11)1479 S.lı Esnaf ve Sanatkarlar ve diğer Bağımsız Çalışanlar Sosyal Sigortalar Kurumu Kn.a göre sigortalı sayılanları sayınız.(19.07.08)
Cevap: a-Zorunlu sigortalılar : Kanunla ve Kanunun verdiği yetkiye dayanarak kurulan Sosyal Güvenlik Kurumu kapsamı dışında kalan ve herhangi bir işverene hizmet sözleşmesi ile bağlı olmaksızın kendi ad ve hesabına bağımsız çalışanlardan, 18 yaşını doldurmuş olanlardan;
=Esnaf ve Sanatkarlar ile diğer bağımsız çalışanlardan ticari kazanç veya serbest meslek kazancı dolayısıyla gerçek veya basit usulde gelir vergisi mükellefi olanlar ile gelir vergisinden muaf olanlardan Esnaf ve San.Sicili ile birlikte kanunla kurulu meslek kuruluşuna usulüne uygun olarak kayıtlı olanlar,
=Kollektif şirket ortakları,
=Adi Komandit şirketlerin komanditer ve komandite ortakları,
=Limited şirket ortakları,
=Sermayesi paylara bölünmüş komandit şirketlerin komandite ortakları,
=Donatma iştiraki ortakları,
=Anonim şirket kurucu ortakları ile yönetim kurulu üyesi ortakları
b-İsteğe bağlı sigortalılar:Ev kadınları, tarım işi yapanlar, yabancı uyruklular.

12)4447 sayılı İşsizlik Sigortası Kn.na göre, genç işçi ve kadın işçi istihdamında tanına prim teşvikinin şartları ile oranlarını belirtiniz.(22.11.08)

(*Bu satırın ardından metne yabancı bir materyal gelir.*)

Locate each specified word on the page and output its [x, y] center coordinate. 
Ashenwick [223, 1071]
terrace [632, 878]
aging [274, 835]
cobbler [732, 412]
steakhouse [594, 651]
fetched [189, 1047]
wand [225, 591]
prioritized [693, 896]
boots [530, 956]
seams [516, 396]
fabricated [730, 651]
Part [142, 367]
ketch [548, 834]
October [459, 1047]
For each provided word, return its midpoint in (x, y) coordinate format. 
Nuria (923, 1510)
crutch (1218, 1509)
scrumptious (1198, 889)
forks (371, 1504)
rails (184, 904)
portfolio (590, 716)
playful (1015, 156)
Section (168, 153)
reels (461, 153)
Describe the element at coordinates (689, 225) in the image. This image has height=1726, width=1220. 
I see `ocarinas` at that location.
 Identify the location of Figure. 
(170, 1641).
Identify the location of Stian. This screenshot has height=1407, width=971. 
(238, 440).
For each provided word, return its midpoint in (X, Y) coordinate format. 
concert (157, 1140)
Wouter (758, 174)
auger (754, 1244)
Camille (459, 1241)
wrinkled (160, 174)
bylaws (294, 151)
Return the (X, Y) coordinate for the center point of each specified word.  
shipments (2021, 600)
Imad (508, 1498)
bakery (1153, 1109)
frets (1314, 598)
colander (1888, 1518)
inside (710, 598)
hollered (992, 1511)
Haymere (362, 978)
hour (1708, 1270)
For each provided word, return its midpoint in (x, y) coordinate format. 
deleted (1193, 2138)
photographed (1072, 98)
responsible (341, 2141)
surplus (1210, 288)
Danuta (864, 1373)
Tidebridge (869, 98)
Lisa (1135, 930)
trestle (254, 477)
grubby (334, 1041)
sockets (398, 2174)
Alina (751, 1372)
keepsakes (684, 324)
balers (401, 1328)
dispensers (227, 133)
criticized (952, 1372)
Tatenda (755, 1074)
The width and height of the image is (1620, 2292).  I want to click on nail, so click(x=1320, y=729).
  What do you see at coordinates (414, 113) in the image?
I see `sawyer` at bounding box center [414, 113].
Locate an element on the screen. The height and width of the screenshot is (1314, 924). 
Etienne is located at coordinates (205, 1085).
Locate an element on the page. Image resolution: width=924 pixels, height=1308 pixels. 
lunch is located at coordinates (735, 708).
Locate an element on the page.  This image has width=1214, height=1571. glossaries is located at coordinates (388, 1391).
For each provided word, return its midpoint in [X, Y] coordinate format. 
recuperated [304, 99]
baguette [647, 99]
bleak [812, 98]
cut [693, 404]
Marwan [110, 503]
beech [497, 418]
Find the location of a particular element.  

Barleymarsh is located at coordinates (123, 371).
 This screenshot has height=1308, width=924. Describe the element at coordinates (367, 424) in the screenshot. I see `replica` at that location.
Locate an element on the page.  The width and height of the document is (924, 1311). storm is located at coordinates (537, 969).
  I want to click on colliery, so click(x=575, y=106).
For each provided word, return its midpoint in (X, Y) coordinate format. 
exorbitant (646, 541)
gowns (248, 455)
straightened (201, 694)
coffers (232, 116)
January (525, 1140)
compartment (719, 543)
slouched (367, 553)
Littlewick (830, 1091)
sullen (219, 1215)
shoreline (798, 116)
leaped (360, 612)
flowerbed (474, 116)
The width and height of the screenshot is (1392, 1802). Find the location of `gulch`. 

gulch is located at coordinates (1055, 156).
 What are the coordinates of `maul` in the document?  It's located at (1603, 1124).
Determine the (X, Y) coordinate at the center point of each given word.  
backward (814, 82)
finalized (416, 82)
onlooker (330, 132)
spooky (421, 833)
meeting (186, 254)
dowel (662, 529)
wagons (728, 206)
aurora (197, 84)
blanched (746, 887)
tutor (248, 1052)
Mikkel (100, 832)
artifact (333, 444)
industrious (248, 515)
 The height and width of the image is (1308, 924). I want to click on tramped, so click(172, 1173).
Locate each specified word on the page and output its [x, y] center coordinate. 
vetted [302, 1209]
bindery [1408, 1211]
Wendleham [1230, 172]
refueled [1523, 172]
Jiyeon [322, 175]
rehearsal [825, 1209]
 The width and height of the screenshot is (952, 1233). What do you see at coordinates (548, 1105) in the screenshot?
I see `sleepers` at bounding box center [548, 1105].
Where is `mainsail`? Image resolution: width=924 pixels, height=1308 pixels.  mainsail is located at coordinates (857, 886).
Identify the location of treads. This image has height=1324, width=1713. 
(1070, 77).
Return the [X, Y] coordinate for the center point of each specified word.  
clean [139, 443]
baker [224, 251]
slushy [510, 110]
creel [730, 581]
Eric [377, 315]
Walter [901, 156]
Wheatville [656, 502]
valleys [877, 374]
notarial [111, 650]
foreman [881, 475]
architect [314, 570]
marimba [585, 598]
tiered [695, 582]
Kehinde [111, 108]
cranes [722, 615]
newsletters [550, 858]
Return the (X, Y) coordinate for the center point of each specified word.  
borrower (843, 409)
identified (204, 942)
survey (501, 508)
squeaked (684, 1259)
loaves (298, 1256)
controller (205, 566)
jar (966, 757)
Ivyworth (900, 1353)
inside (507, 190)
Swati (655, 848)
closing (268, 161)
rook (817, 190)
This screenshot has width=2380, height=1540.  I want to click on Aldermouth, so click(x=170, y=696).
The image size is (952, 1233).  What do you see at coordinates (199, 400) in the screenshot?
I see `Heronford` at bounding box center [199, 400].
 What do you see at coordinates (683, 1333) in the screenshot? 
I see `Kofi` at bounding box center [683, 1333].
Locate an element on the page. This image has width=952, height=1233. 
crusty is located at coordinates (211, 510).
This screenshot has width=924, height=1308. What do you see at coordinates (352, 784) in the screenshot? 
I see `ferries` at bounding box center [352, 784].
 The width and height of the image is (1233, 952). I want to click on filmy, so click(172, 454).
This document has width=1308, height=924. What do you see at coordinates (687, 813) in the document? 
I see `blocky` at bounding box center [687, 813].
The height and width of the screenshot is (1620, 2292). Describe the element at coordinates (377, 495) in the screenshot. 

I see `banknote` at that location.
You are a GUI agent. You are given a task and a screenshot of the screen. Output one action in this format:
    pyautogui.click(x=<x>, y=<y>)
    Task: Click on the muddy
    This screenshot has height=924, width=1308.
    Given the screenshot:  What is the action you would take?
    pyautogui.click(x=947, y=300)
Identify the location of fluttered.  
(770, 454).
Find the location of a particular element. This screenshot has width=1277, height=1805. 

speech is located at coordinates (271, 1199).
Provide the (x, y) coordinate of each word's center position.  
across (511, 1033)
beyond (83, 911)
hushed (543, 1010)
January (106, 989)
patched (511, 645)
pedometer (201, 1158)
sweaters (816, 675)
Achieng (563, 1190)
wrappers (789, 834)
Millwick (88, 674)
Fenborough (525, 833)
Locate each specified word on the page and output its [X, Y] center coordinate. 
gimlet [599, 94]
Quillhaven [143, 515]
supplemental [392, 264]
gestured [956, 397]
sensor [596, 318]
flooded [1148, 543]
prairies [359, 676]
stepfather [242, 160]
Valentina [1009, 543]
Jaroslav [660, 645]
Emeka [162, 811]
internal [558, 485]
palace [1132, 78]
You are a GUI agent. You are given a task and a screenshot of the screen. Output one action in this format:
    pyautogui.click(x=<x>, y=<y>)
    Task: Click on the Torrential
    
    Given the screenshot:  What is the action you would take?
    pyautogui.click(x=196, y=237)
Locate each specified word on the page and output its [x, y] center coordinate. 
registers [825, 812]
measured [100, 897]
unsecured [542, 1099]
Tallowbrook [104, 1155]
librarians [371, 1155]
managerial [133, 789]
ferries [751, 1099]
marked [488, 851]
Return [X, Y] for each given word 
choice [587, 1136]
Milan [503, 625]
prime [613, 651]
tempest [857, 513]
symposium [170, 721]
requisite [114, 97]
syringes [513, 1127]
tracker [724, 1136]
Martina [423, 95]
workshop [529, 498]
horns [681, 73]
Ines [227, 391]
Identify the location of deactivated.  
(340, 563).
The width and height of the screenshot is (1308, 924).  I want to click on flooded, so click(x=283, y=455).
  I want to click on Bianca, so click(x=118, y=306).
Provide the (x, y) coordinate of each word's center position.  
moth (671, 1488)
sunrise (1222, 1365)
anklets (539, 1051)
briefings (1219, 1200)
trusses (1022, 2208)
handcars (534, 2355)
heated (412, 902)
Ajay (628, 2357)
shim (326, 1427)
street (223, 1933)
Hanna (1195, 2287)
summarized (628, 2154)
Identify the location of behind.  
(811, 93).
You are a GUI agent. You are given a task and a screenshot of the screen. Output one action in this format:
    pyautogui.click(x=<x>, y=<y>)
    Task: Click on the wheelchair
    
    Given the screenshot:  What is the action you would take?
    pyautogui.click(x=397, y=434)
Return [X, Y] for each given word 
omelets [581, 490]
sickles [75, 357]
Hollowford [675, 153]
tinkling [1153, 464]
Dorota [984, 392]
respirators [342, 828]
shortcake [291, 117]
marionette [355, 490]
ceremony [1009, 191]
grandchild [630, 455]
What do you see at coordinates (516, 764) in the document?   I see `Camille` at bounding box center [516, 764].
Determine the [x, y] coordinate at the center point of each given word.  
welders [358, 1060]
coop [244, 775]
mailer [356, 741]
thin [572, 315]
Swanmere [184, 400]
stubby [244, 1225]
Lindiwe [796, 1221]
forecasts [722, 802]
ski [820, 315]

Cevap : 18 yaşından büyük ve 29 yaşından küçük olanlar ile yaş şartı aranmaksızın 18 yaşından büyük kadınlardan; bu maddenin yürürlük tarihinden önceki 6 aylık dönemde prim ve hizmet belgelerinde kayıtlı sigortalılar dışında olması şartıyla, bu maddenin yürürlük tarihinden önceki bir yıllık dönemde işyerine ait prim ve hizmet belgelerinde bildirilen ortalama sigortalı sayısına ilave olarak bu maddenin yürürlük tarihinden itibaren bir yıl içinde işe alınan ve fiilen çalıştırılanlar için; belirlenen prime esas kazanç alt sınırı üzerinden hesaplanan sigorta primine ait işveren hisselerinin;
=1.yıl için yüzde yüzü,
=2.yıl için yüzde sekseni,
=3.yıl için yüzde altmışı,
=4.yıl için yüzde kırkı,
=5.yıl için yüzde yirmisi İşsizlik Sigortası Fonundan karşılanır.
İşveren hissesine ait primlerin İşsizlik Sigortası Fonundan karşılanabilmesi için;
=İşverenlerin çalıştırdıkları sigortalılarla ilgili olarak aylık prim ve hizmet belgelerinin yasal süresi içersinde Sosyal Güvenlik Kurumuna verilmesi
=Sigortalıların tamamına ait sigorta primlerinin sigortalı hissesine isabet eden tutarı ile İşsizlik Sigortası Fonundan karşılanmayan işveren hissesine ait tutarın ödenmiş olması şarttır.